* _Try it_: Begin at the line containing "April 2020 (649, 506)" in the entries below and end at the line containing "Februar 2008 (655, 2169)"; transcribe that range exactly and nothing outside it.

** Supplied information follows **

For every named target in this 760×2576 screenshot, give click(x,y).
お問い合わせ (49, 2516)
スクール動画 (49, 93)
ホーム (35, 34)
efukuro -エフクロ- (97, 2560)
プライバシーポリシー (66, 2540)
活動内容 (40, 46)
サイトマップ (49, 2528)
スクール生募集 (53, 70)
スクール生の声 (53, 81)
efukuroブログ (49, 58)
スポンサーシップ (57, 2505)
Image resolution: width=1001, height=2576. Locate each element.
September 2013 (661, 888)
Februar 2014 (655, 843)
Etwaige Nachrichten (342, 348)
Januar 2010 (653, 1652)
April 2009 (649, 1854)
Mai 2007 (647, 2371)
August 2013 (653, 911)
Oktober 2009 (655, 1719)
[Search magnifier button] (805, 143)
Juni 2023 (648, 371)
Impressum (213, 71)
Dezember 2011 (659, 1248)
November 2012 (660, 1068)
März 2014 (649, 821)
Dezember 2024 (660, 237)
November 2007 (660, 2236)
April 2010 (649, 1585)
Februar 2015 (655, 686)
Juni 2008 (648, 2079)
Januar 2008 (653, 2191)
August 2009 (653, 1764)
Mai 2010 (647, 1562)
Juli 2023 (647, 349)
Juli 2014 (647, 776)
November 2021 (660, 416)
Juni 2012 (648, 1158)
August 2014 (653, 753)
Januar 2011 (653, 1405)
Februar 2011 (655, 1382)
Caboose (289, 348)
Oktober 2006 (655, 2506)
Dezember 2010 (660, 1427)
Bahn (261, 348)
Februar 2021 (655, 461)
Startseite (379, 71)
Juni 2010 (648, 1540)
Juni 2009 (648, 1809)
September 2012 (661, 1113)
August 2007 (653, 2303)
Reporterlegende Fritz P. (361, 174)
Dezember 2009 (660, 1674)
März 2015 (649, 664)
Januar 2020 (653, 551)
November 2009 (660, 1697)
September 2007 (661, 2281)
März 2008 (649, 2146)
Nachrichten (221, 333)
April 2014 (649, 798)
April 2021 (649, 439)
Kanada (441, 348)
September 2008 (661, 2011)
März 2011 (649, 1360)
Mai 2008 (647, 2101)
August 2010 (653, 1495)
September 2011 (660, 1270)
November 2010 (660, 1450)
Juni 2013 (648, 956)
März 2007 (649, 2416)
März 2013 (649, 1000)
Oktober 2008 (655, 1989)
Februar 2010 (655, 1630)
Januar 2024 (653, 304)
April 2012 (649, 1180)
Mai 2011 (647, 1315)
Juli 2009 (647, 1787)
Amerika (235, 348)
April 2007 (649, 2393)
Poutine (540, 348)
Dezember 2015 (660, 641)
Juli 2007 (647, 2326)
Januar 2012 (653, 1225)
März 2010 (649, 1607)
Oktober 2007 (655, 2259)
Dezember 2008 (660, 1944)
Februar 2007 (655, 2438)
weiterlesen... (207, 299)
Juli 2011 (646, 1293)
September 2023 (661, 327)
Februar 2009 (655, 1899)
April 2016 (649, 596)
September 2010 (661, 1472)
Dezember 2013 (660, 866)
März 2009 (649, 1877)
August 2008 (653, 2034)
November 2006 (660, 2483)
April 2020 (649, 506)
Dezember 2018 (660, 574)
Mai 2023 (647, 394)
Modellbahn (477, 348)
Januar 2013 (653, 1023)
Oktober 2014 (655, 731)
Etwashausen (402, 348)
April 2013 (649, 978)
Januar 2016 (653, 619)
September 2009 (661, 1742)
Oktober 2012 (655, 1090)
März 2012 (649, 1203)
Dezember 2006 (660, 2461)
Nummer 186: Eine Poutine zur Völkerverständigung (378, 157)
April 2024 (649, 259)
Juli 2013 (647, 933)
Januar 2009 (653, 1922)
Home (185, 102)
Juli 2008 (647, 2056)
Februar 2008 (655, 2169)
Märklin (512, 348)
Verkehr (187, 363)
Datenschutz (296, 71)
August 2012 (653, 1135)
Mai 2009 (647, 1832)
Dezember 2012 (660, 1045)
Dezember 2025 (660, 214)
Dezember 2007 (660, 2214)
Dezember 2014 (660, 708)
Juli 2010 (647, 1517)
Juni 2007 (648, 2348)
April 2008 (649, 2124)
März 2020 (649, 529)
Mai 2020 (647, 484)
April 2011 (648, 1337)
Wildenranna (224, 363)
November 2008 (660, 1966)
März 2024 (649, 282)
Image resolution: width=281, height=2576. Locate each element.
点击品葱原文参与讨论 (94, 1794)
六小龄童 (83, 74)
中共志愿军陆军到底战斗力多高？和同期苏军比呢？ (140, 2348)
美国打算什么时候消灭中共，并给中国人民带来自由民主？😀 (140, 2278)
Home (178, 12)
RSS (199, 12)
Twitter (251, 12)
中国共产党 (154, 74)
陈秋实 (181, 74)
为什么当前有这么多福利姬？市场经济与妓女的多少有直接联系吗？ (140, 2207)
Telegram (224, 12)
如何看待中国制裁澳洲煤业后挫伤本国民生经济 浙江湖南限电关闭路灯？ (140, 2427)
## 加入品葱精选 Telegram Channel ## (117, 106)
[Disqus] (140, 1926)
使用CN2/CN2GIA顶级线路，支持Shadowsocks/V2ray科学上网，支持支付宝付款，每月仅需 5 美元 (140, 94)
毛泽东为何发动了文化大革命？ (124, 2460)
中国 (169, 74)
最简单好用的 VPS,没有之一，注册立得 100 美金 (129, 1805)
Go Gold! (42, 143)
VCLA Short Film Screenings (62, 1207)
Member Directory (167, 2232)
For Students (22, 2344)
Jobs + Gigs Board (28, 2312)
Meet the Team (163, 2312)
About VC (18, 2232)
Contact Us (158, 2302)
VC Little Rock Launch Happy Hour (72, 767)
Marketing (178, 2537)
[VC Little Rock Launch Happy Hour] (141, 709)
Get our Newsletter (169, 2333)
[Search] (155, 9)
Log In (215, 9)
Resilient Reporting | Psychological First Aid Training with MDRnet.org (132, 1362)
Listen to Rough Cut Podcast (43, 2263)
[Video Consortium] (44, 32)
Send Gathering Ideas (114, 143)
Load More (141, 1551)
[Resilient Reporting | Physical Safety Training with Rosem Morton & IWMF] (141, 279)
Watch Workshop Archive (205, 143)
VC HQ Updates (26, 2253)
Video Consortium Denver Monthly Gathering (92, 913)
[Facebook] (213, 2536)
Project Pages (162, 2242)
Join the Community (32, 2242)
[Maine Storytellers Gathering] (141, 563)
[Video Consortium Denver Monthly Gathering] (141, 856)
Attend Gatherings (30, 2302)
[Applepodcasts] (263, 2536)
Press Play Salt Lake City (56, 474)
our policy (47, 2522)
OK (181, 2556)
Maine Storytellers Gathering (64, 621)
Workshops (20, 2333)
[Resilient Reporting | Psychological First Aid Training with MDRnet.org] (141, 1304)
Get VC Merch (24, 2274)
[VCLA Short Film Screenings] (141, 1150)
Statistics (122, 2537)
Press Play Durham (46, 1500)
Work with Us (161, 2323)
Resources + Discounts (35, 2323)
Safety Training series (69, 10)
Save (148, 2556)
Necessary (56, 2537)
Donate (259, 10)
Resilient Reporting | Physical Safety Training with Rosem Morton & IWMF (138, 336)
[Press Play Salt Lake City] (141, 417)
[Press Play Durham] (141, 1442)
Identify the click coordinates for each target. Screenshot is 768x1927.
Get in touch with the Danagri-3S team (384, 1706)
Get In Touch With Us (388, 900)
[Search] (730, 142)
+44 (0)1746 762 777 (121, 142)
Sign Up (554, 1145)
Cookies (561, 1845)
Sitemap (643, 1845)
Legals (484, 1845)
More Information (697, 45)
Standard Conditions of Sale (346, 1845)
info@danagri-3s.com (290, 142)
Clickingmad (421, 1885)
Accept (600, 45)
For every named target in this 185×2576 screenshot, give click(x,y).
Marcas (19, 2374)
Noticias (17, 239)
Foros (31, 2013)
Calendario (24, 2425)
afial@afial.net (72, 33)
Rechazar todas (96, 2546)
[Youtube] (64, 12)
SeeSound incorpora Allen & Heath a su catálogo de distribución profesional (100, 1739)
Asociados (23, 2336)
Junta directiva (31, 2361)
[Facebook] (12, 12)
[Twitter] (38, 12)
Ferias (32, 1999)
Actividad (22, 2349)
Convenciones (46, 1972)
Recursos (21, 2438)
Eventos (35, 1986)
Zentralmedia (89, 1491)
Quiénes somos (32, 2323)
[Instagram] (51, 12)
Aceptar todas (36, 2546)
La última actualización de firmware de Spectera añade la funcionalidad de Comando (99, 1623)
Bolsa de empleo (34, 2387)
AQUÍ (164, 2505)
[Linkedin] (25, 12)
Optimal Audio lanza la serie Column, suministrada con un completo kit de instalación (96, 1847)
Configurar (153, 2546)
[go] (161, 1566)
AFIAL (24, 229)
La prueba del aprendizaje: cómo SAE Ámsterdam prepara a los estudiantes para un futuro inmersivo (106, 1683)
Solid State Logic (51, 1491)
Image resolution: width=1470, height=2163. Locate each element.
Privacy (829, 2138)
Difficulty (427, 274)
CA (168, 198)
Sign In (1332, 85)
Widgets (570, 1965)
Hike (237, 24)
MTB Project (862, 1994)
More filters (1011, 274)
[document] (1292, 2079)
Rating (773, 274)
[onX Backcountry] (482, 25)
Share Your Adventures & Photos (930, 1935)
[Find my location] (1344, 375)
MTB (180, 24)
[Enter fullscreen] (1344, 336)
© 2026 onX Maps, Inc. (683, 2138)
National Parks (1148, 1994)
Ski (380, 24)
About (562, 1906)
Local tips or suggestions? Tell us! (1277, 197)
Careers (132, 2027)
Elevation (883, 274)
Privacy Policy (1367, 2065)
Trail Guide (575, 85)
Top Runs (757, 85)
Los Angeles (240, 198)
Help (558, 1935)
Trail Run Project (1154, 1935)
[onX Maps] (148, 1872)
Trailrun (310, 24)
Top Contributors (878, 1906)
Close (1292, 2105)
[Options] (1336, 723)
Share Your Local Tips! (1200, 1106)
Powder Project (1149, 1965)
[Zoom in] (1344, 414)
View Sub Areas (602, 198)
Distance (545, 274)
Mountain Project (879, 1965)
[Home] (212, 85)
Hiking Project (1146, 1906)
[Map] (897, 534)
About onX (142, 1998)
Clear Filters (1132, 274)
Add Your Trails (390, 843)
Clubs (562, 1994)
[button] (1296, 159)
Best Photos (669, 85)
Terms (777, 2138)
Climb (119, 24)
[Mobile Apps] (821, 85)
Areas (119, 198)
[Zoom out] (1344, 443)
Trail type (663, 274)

** End of Supplied information **

* _Result_:
April 2020 (649, 506)
Dezember 2018 (660, 574)
Mai 2023 (647, 394)
Modellbahn (477, 348)
Januar 2013 (653, 1023)
Oktober 2014 (655, 731)
Etwashausen (402, 348)
April 2013 (649, 978)
Januar 2016 (653, 619)
September 2009 (661, 1742)
Oktober 2012 (655, 1090)
März 2012 (649, 1203)
Dezember 2006 (660, 2461)
Nummer 186: Eine Poutine zur Völkerverständigung (378, 157)
April 2024 (649, 259)
Juli 2013 (647, 933)
Januar 2009 (653, 1922)
Home (185, 102)
Juli 2008 (647, 2056)
Februar 2008 (655, 2169)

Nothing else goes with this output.